**Action item**. Nothing in the records may be altered. Repeat them in full.

(Saved data entries)
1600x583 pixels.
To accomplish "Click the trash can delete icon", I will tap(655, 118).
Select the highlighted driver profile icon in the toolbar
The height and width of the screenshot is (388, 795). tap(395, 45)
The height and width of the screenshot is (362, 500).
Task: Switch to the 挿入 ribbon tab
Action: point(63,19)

**Worked solution**.
1600x583 pixels.
To accomplish "Click the trash can delete icon", I will tap(655, 118).
Select the highlighted driver profile icon in the toolbar
The height and width of the screenshot is (388, 795). tap(395, 45)
The height and width of the screenshot is (362, 500).
Task: Switch to the 挿入 ribbon tab
Action: point(63,19)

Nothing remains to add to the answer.